Sa souffrance serait éternelle. À jamais, il se culpabiliserait de désirer tant le fruit de ses entrailles. Et heureusement, il n'avait pas cherché davantage à goûter le fruit défendu. Peut-être aurait-il péri comme sa femme, léché par les flammes purificatrices. Il espérait de tout son coeur que sa petite Ténèbre, son orageuse enfant, n'ait jamais eu conscience d'éveiller en son père les désirs d'un homme pour une femme.

Ah, petite lettre si bouleversante. Un déchirement entre l'envie de la rejoindre, et celle de la laisser vivre, en liberté.


Post by Ténèbre Chanteflame - August 4, 2010 at 12:12 AM

Tendres souvenirs...

Arnbjörn se retournait sur sa couche. Pâle, frissonnant de toute sa gigantesque carcasse. Comment tant de joie avait pu l'empoisonner ainsi. Il n'était ni malade, ni mourrant. Il ne faut pas se méprendre. Il était émotionnellement souffrant. De ses grands yeux bleus clairs se déversait la houle de la mer, qui ne cessait de frapper sur la plage de galets. Une tempête. La chaumière était terne et bordélique.
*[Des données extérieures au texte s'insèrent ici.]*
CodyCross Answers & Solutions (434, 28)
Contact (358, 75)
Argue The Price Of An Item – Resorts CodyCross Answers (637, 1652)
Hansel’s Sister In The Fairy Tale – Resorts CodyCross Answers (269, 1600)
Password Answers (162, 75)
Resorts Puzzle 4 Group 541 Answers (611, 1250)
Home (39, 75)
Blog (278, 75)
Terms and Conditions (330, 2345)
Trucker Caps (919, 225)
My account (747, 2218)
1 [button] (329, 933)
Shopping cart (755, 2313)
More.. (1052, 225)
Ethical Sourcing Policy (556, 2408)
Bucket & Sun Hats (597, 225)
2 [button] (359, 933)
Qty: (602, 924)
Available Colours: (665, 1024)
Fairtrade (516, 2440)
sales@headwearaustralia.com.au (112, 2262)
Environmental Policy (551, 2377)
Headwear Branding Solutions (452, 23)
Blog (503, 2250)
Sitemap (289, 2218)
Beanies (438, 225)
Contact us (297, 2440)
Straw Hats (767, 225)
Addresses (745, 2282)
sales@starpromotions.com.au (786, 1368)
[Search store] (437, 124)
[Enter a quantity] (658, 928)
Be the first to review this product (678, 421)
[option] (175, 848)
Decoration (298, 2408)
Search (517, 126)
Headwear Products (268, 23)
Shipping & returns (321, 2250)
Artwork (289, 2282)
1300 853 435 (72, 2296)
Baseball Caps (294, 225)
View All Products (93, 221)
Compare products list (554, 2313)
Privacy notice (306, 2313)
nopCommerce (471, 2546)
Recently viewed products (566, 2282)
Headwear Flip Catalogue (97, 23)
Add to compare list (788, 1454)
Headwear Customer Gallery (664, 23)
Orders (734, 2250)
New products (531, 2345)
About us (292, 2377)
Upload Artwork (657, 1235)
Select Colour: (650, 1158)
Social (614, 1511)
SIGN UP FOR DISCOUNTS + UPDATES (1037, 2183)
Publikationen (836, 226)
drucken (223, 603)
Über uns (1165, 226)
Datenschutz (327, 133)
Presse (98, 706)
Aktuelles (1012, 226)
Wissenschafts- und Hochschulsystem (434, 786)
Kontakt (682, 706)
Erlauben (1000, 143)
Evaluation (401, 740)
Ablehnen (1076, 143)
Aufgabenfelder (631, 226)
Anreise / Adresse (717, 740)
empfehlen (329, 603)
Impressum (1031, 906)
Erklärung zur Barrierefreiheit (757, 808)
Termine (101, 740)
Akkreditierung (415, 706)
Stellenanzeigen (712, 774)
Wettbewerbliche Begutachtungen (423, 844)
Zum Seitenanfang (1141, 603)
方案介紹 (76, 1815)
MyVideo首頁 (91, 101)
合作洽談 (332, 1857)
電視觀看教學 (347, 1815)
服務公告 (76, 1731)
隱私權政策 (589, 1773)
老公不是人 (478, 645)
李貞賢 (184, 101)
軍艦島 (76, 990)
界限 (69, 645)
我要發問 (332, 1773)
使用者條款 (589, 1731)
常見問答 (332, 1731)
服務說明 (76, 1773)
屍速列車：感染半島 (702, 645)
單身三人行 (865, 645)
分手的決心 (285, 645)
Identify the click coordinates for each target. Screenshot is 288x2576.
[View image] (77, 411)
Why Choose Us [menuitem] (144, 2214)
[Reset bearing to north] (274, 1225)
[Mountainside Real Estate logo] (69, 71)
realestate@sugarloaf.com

Plus aucune femme ne devait y entrer. Il ne savait pas bien les traiter. Son envie pour elles avait raison de ses actions. Honte sur les Chanteflame. Honnis soient-ils. Il ferma les yeux.


Trois ans. Petit bout de choux. La blancheur de sa peau contrastait horriblement avec le paysage sale et dévasté de l'île des charbonniers. Les pointes de ses cheveux hisurtes et noirs rappelaient à tous le plumage des corbeaux, qui venaient parfois se repaître des créatures marines qui s'échouaient sur la berge.

Cette journée-là, c'était un dragon de mer qui était atteri sur les galets. Montessa Chanteflame était morte depuis trois jours. Étrangement, la petite ne semblait pas en souffrir. Il était vrai, après-tout, que la mère ne s'était jamais intéressée à sa progéniture. Dans le village des parias, on s'inquiétait. Jamais les créatures mythiques ne s'étaient approchées de si près leur île. On ne savait pas s'il fallait célébrer ou bien donner une célébration mortuaire. L'éducation était à peu près inexistante dans ce coin de pays. L'enfant, elle, avait la candeur qu'on attribue à toute créature de bas âge. Ainsi, elle s'approcha du gigantesque animal. Tous les hommes retinrent leur souffle. Particulièrement Arnbjörn, lorsqu'il vit la tête du monstre s'étirer vers la fillette. Elle avait encore des fossettes aux coudes, ces mignones attributions d'un enfant bien nourri. Tête-à-tête, l'enfant et le dragon, la bête expira pour la dernière fois.

Le soir-même, on dépeça la viande de la carcasse morte, on nettoya le crâne, et il fut mit sur la pierre centrale autour de laquelle ne s'éteignait jamais le grand feu. Le soir-même, Ténèbre joua un air en soufflant dans la bouteille de rhum d'un des pêcheurs. Ce fut la première fois, et elle n'arrêta plus jamais de jouer de la musique.